__ASSIGNMENT__: The line containing "YORUM (844, 251)" marks the end: restate word for word every line from the first line of the entries below through that one.

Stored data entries
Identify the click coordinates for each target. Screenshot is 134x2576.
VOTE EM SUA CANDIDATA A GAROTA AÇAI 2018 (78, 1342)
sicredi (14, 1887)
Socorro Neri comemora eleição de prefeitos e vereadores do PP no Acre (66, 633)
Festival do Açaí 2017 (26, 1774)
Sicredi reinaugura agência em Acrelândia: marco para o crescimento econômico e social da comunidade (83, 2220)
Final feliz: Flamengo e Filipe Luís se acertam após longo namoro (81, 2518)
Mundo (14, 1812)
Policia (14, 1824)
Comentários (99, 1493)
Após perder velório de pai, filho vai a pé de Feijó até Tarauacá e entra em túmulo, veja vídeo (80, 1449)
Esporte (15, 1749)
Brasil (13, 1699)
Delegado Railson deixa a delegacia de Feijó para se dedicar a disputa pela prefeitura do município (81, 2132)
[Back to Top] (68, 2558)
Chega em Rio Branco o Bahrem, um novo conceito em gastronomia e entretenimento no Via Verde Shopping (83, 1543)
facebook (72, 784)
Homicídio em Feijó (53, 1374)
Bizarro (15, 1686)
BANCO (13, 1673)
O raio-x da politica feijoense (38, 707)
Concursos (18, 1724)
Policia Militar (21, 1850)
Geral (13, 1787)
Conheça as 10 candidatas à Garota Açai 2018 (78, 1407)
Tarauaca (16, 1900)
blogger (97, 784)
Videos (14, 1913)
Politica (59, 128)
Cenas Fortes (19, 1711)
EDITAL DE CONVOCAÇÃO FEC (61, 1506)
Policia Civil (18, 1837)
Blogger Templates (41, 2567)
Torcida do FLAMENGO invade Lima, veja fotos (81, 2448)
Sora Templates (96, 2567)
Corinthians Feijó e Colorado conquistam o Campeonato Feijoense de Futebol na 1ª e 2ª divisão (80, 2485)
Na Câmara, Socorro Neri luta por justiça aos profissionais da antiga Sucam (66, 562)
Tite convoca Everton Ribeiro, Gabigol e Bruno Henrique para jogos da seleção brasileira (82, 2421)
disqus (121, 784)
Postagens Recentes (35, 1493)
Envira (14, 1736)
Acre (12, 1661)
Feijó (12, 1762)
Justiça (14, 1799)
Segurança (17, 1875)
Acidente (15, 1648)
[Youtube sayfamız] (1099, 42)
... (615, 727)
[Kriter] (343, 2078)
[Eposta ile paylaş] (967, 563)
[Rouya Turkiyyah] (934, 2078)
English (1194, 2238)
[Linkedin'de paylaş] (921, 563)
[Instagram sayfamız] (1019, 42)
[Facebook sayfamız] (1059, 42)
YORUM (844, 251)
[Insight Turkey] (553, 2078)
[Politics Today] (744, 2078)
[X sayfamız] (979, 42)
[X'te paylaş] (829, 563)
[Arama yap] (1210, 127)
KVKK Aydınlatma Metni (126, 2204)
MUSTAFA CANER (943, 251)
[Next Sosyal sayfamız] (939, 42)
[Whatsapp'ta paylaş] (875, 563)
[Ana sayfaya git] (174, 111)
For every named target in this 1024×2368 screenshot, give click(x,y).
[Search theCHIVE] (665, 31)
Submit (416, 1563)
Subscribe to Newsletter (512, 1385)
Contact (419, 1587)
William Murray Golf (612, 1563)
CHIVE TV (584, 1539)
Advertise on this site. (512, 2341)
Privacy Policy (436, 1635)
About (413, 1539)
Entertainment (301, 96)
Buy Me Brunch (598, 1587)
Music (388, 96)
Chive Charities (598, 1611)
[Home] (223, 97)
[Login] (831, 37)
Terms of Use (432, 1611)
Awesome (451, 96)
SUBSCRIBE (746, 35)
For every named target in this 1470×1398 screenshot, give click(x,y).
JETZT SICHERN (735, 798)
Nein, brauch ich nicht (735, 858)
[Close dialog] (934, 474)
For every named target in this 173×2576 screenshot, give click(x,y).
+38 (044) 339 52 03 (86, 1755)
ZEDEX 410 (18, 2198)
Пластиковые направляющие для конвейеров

__RESPONSE TO THIS TASK__:
Identify the click coordinates for each target. Screenshot is 134x2576.
VOTE EM SUA CANDIDATA A GAROTA AÇAI 2018 (78, 1342)
sicredi (14, 1887)
Socorro Neri comemora eleição de prefeitos e vereadores do PP no Acre (66, 633)
Festival do Açaí 2017 (26, 1774)
Sicredi reinaugura agência em Acrelândia: marco para o crescimento econômico e social da comunidade (83, 2220)
Final feliz: Flamengo e Filipe Luís se acertam após longo namoro (81, 2518)
Mundo (14, 1812)
Policia (14, 1824)
Comentários (99, 1493)
Após perder velório de pai, filho vai a pé de Feijó até Tarauacá e entra em túmulo, veja vídeo (80, 1449)
Esporte (15, 1749)
Brasil (13, 1699)
Delegado Railson deixa a delegacia de Feijó para se dedicar a disputa pela prefeitura do município (81, 2132)
[Back to Top] (68, 2558)
Chega em Rio Branco o Bahrem, um novo conceito em gastronomia e entretenimento no Via Verde Shopping (83, 1543)
facebook (72, 784)
Homicídio em Feijó (53, 1374)
Bizarro (15, 1686)
BANCO (13, 1673)
O raio-x da politica feijoense (38, 707)
Concursos (18, 1724)
Policia Militar (21, 1850)
Geral (13, 1787)
Conheça as 10 candidatas à Garota Açai 2018 (78, 1407)
Tarauaca (16, 1900)
blogger (97, 784)
Videos (14, 1913)
Politica (59, 128)
Cenas Fortes (19, 1711)
EDITAL DE CONVOCAÇÃO FEC (61, 1506)
Policia Civil (18, 1837)
Blogger Templates (41, 2567)
Torcida do FLAMENGO invade Lima, veja fotos (81, 2448)
Sora Templates (96, 2567)
Corinthians Feijó e Colorado conquistam o Campeonato Feijoense de Futebol na 1ª e 2ª divisão (80, 2485)
Na Câmara, Socorro Neri luta por justiça aos profissionais da antiga Sucam (66, 562)
Tite convoca Everton Ribeiro, Gabigol e Bruno Henrique para jogos da seleção brasileira (82, 2421)
disqus (121, 784)
Postagens Recentes (35, 1493)
Envira (14, 1736)
Acre (12, 1661)
Feijó (12, 1762)
Justiça (14, 1799)
Segurança (17, 1875)
Acidente (15, 1648)
[Youtube sayfamız] (1099, 42)
... (615, 727)
[Kriter] (343, 2078)
[Eposta ile paylaş] (967, 563)
[Rouya Turkiyyah] (934, 2078)
English (1194, 2238)
[Linkedin'de paylaş] (921, 563)
[Instagram sayfamız] (1019, 42)
[Facebook sayfamız] (1059, 42)
YORUM (844, 251)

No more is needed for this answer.